Les besoins ne manquent pas et qui veut s’employer le peut. Mais il est difficile de se satisfaire de cette dichotomie artificielle entre activités rémunérées et non rémunérées, réservées les unes aux moins de 55 ou 60 ans, les autres aux anciens.
Quand on sait l’ampleur que prennent aujourd’hui les tâches d’administration et d’animation de la collectivité (par exemple des dizaines de milliers de maires et d’adjoints souvent écrasés de responsabilités), on peut s’interroger sur la pertinence d’un système social où ces fonctions ne peuvent être pratiquement exercées pleinement que par des retraités.
Il faudra bien sortir des réflexes acquis depuis de nombreuses décennies, qui conduisent à distinguer ceux qui travaillent et sont rémunérés de ceux qui ne travaillent plus mais sont tout aussi indispensables au fonctionnement de la société et de l’économie.

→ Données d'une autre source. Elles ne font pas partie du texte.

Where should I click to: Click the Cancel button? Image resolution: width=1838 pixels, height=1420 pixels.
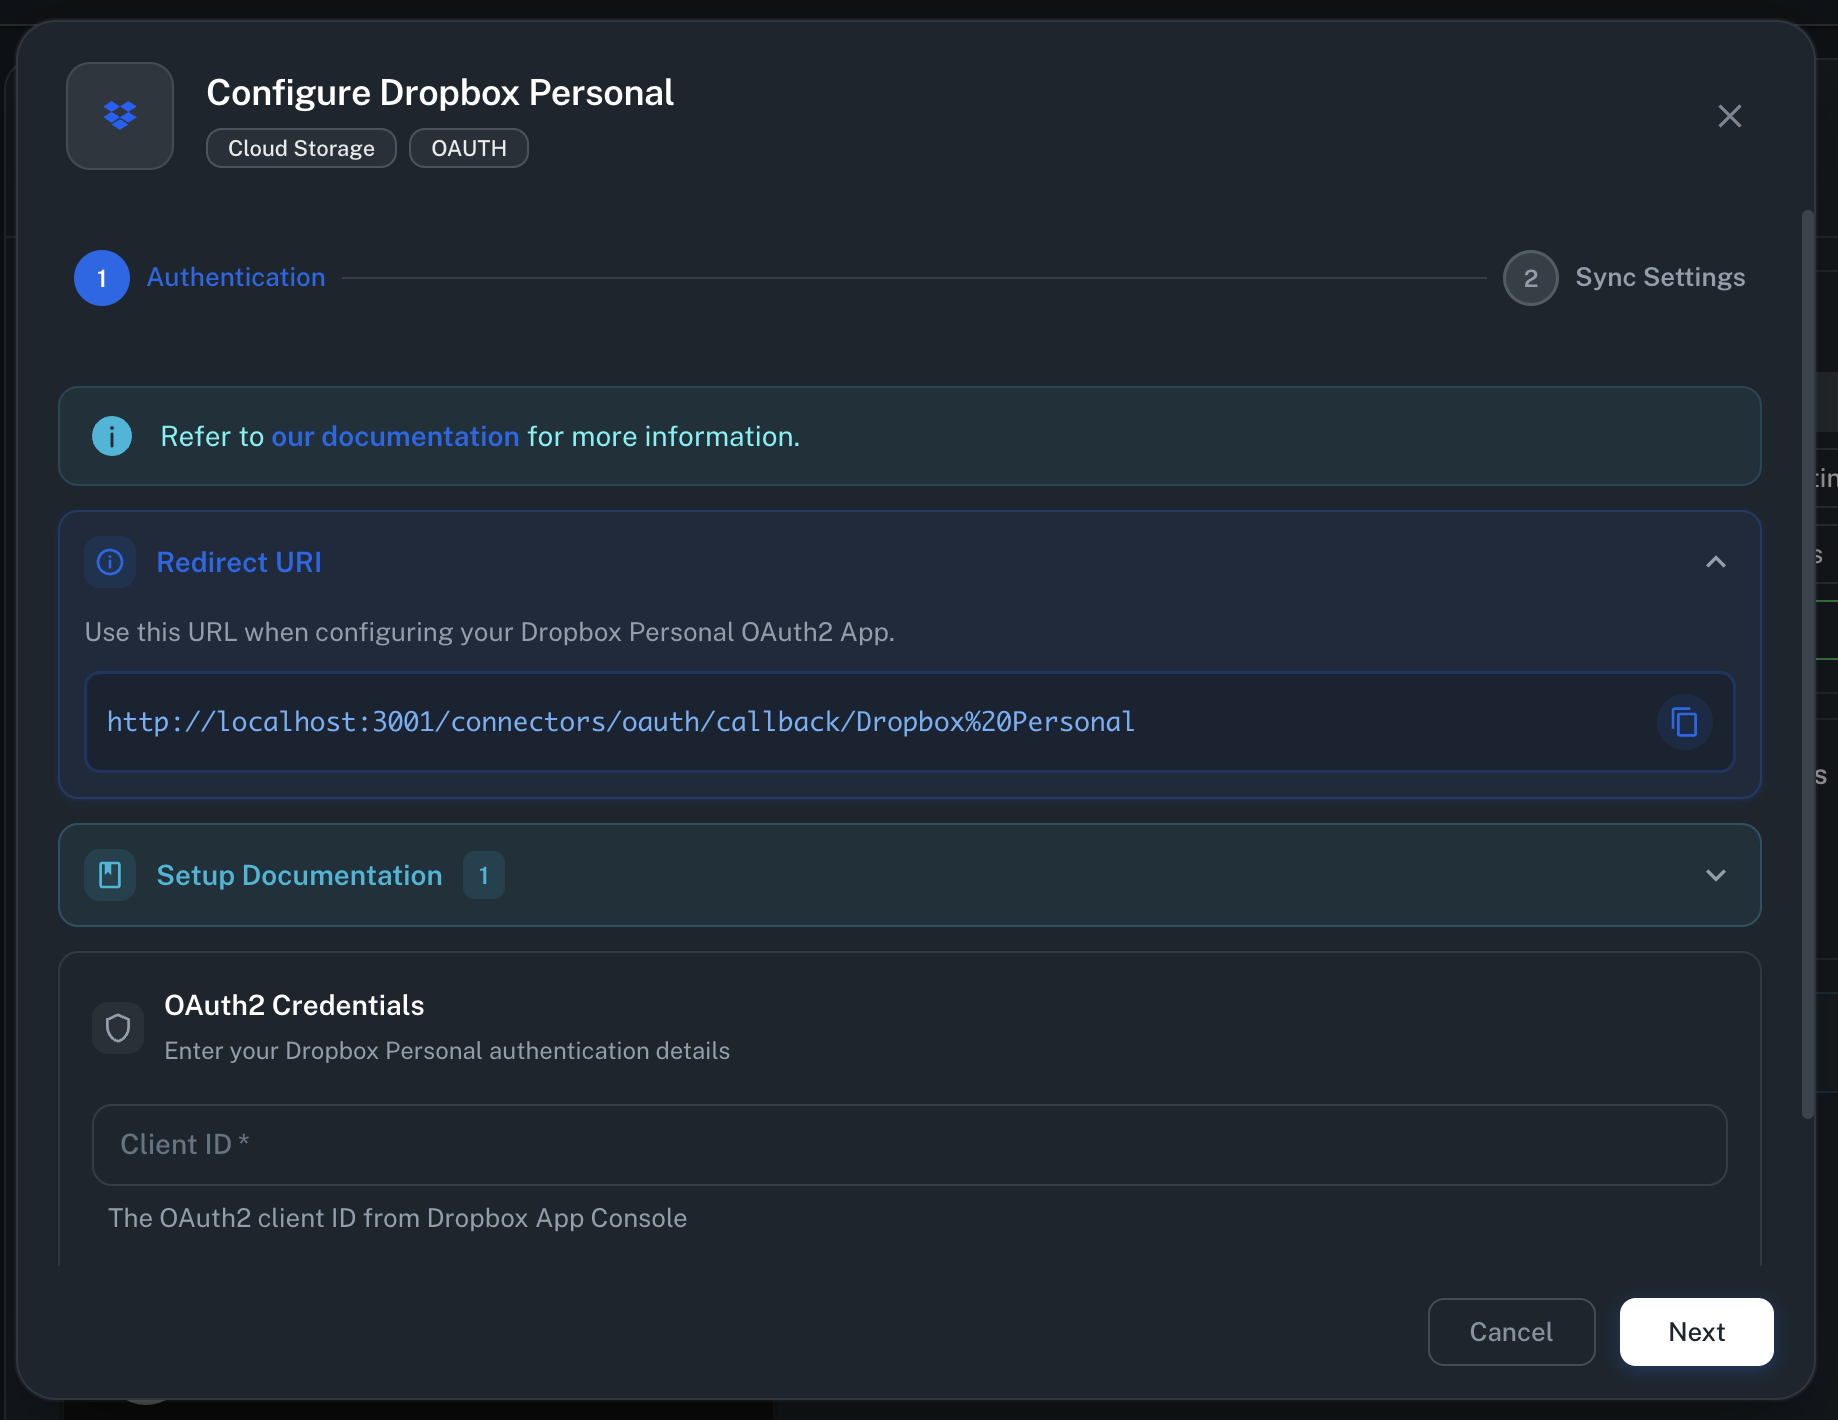1511,1331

Travailler après l’âge fatidique ; mais aussi, à l’inverse, rendre possibles des périodes de non-travail pendant la durée de la vie active (par exemple rendre plus facile le congé parental ou le travail à temps partiel pour ceux ou celles qui veulent consacrer du temps à l’éducation de leurs enfants, ou à l’acquisition de nouvelles compétences ou d’un nouveau savoir) : à quand sur ces thèmes un débat de société qui saura sortir des simples calculs financiers ?
Les nouvelles inégalités
Les inégalités de revenus n’ont cessé de s’accroître depuis le début de la décennie dans les pays industrialisés, la palme revenant, de loin, aux États-Unis et à la Grande-Bretagne. Ce phénomène tient à la différence que fait naître l’éclosion des nouvelles technologies, associée à la mondialisation, entre ceux dont le profil correspond bien aux besoins des entreprises et ceux que la machine, de plus en plus performante et capable, peut remplacer.

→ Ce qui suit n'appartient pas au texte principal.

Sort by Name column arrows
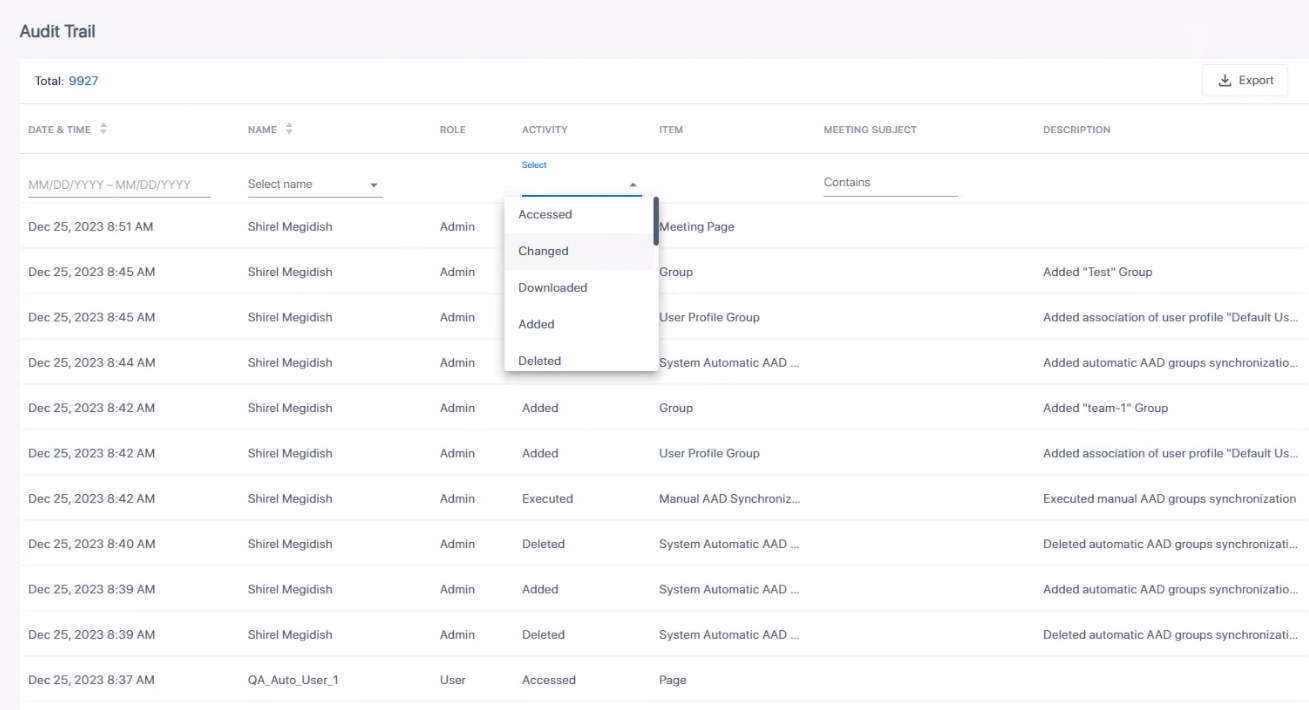 coord(289,129)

Pour les premiers – forte compétence, familiarité avec les nouvelles techniques de l’information et de la communication, mobilité professionnelle, culturelle et géographique – la demande de travail est supérieure à l’offre ; et elle est internationale. L’équilibre de ce marché du travail se fait à travers l’ajustement des revenus, toujours à la hausse en période de croissance.

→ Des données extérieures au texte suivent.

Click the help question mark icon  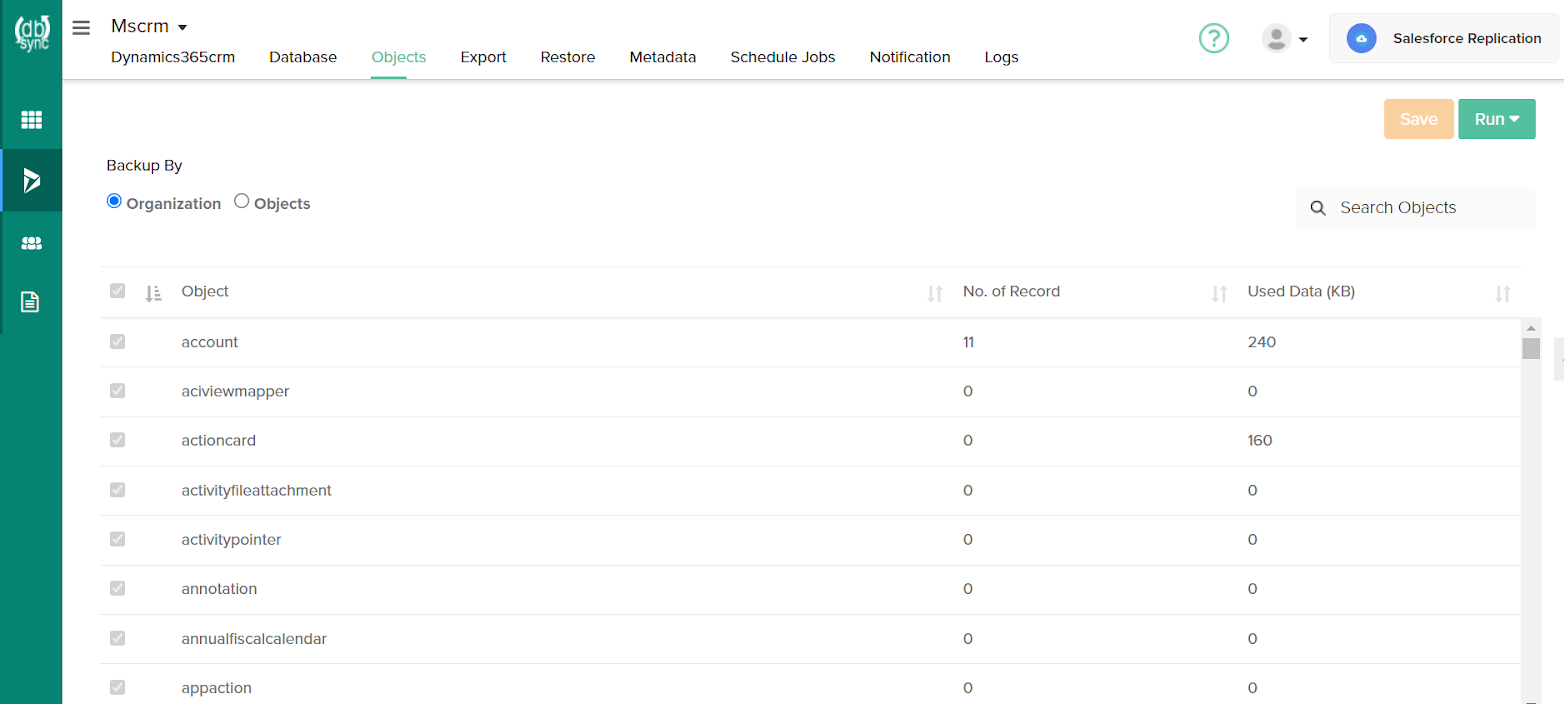click(x=1213, y=39)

La course aux hautes rémunérations, sous forme de salaires ou de participation au capital anime le marché. Pour les autres, à l’autre extrémité du spectre, l’homme est de moins en moins compétitif avec la machine. Le combat des hommes ne vise plus la hausse des rémunérations, ce serait sans espoir, il vise tout simplement l’emploi. Les uns se battent pour leur rémunération, les autres pour leur emploi.
Ces deux mondes ont des rapports à la modernité évidemment différents. Pour les premiers, les nouveaux outils et les nouvelles technologies sont pain bénit. Et ils acceptent volontiers des contraintes importantes de travail et de temps de travail. Pour les métiers qu’ils exercent, la flexibilité est une évidence. Pour les seconds, les nouvelles technologies, destructrices d’emplois, sont perçues comme des dangers. Le caractère routinier de leur travail les incite à souhaiter des durées de travail courtes et régulières.
C’est pourquoi les discussions sur l’assouplissement des temps de travail et sur les temps de la vie, de la ville, des loisirs sont souvent analysées comme des débats de privilégiés. Peut-être le sont-ils aujourd’hui, mais c’est absurde. Si nous ne travaillons plus que 35 heures, parfois beaucoup moins, et si nous vivons jusqu’à 100 ans, ce qui ne tardera pas, il faudra bien repenser les temps.